Exercise objective
Report every line of the records below that includes the string "Organisation".

Extracted records
"""

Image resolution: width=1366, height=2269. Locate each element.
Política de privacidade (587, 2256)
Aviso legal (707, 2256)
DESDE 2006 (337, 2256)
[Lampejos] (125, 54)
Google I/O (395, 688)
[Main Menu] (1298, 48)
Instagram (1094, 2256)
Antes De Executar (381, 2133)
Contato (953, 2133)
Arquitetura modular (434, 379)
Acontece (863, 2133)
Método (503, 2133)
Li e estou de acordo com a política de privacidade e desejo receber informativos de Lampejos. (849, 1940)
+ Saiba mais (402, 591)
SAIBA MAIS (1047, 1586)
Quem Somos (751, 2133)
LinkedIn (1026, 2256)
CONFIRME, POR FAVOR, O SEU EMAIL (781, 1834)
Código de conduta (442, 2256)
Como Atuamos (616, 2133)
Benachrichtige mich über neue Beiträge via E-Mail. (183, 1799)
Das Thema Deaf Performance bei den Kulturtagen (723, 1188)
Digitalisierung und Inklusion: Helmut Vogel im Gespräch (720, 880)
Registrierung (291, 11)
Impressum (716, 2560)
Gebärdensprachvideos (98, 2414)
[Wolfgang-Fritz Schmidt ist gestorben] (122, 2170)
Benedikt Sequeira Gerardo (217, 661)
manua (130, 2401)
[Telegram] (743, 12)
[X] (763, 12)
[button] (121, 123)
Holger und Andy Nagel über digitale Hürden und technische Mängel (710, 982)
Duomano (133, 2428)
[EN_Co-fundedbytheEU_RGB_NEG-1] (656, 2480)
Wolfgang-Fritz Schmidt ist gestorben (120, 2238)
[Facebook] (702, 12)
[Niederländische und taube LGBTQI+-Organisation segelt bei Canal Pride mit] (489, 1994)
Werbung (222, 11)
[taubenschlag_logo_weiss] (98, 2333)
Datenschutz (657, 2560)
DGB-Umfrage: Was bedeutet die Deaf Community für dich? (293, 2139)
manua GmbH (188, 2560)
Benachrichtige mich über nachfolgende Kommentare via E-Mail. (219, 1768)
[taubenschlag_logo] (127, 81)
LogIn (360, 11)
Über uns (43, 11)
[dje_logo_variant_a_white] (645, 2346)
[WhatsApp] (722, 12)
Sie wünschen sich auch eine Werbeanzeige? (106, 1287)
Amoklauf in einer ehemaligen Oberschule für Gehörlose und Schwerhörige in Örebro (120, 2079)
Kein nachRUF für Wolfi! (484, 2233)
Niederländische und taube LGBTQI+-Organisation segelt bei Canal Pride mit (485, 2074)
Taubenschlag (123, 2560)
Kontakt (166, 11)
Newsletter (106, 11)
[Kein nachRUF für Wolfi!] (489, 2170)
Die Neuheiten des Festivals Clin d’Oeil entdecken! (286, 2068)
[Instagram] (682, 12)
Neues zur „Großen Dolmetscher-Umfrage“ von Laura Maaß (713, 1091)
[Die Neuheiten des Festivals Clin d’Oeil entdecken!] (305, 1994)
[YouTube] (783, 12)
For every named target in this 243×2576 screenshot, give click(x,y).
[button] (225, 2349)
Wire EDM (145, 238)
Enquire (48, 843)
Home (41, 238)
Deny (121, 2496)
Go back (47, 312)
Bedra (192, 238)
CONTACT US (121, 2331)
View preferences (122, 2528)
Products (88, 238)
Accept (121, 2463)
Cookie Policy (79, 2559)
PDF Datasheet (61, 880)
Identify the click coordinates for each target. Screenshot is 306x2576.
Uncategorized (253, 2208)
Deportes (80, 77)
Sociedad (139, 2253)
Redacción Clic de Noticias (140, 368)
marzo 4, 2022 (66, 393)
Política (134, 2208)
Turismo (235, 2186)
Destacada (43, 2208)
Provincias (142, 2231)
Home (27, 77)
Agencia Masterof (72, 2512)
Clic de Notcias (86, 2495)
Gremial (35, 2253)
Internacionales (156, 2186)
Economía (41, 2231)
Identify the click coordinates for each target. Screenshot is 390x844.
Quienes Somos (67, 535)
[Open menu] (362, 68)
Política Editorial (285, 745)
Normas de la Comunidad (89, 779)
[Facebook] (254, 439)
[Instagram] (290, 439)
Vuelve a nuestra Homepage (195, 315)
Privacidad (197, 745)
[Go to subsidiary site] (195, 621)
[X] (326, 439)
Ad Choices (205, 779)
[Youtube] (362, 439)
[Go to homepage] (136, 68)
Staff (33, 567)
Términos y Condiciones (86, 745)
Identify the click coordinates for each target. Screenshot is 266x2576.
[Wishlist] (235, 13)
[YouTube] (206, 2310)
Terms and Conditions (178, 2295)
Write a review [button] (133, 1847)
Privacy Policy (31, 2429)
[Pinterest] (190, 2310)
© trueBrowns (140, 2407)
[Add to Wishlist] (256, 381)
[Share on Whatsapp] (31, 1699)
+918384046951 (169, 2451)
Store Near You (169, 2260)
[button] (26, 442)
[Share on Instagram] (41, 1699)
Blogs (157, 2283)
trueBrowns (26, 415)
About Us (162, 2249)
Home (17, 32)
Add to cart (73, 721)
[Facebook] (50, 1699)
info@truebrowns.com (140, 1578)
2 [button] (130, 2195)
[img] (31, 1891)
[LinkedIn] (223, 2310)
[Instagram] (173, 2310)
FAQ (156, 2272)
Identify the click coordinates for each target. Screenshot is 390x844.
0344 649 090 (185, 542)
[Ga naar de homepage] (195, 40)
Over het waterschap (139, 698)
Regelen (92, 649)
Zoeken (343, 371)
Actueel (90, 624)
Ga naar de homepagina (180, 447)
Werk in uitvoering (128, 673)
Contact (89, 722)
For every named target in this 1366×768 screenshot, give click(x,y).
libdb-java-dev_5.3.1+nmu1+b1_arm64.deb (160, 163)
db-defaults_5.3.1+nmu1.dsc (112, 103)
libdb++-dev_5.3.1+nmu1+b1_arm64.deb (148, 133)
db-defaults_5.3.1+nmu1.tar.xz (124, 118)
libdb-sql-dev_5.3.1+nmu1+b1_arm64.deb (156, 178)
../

"""

Solution to the exercise
[Niederländische und taube LGBTQI+-Organisation segelt bei Canal Pride mit] (489, 1994)
Niederländische und taube LGBTQI+-Organisation segelt bei Canal Pride mit (485, 2074)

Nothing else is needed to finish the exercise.